WORK INSTRUCTIONS –
Convert the data below into a JSON list of strings, one string per line, omitting blank lines. Leave the pictures out of your answer.

--- START THE RECORDS ---

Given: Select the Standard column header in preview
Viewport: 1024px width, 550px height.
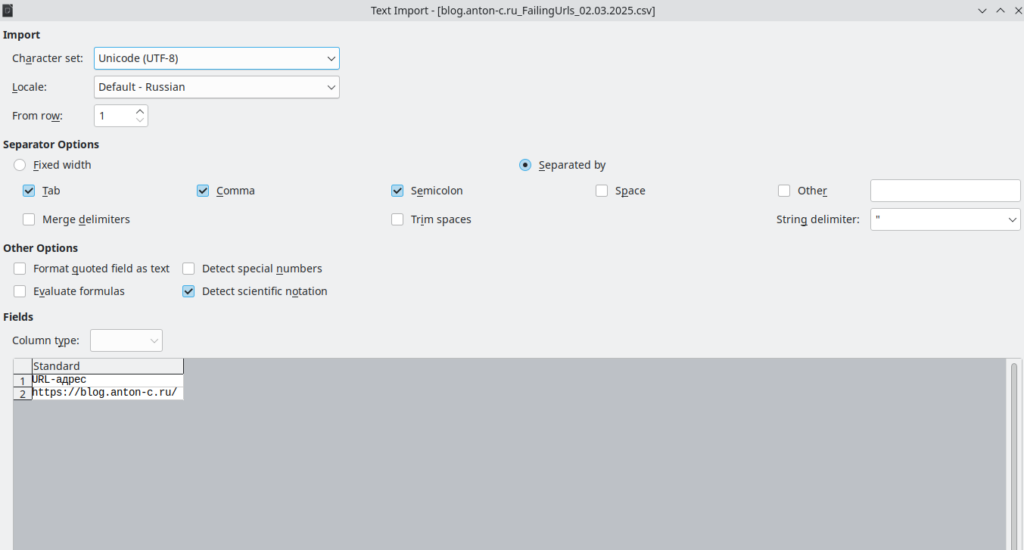Looking at the screenshot, I should coord(107,366).
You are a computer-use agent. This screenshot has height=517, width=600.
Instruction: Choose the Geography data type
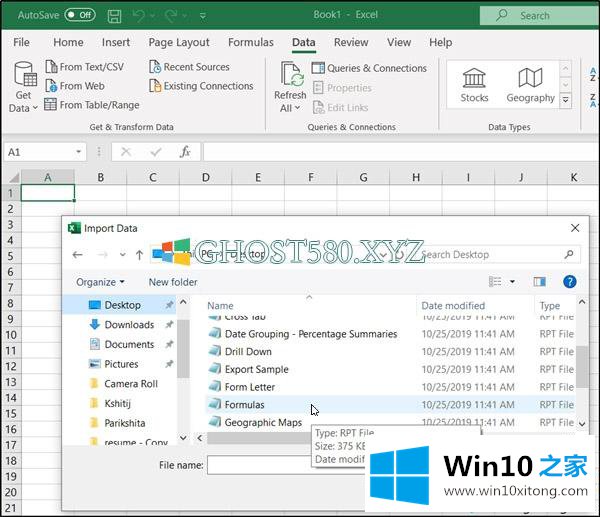(530, 85)
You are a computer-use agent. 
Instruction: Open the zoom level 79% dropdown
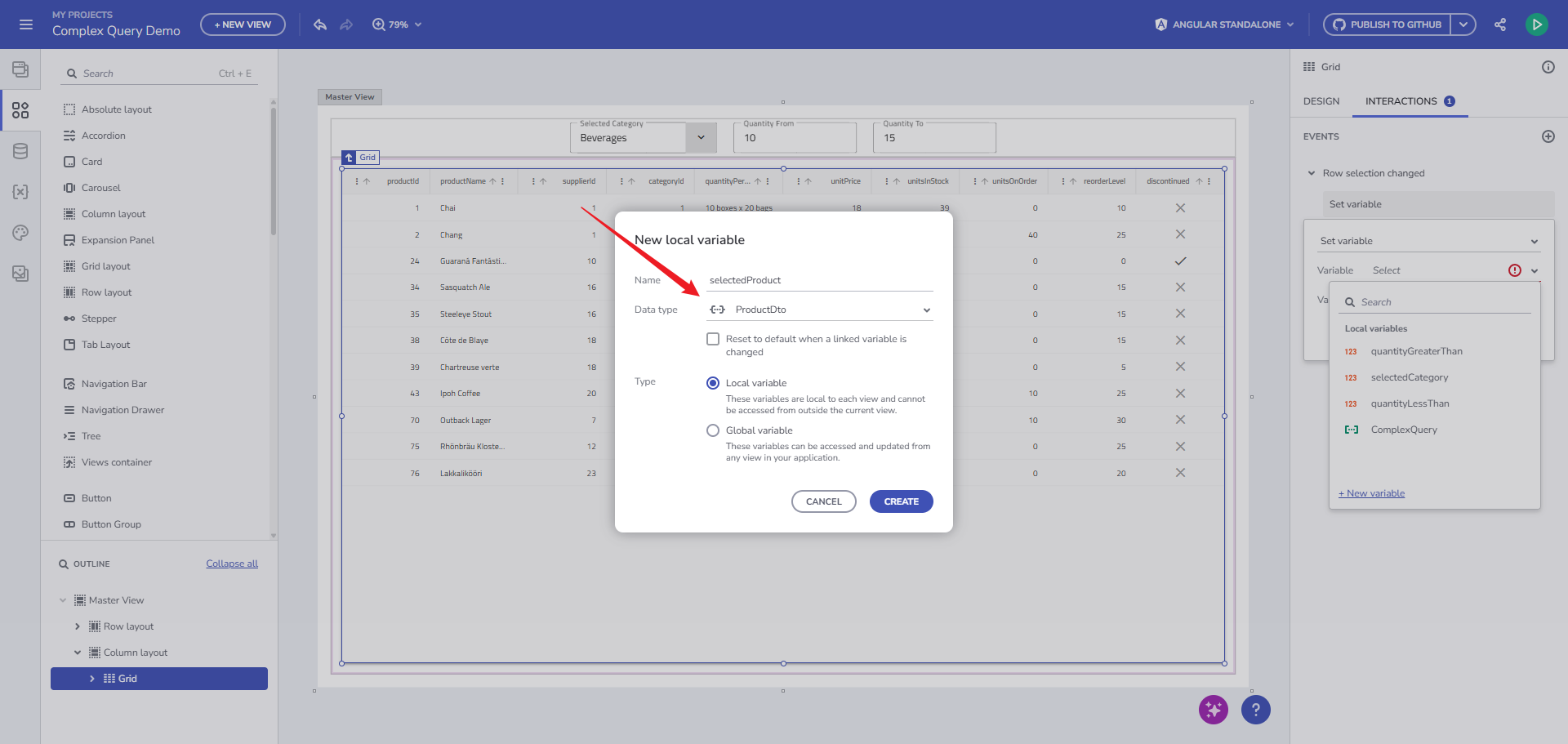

--- END THE RECORDS ---

EXERCISE OUTPUT –
[
  "Given: Select the Standard column header in preview",
  "Viewport: 1024px width, 550px height.",
  "Looking at the screenshot, I should coord(107,366).",
  "You are a computer-use agent. This screenshot has height=517, width=600.",
  "Instruction: Choose the Geography data type",
  "(530, 85)",
  "You are a computer-use agent. ",
  "Instruction: Open the zoom level 79% dropdown"
]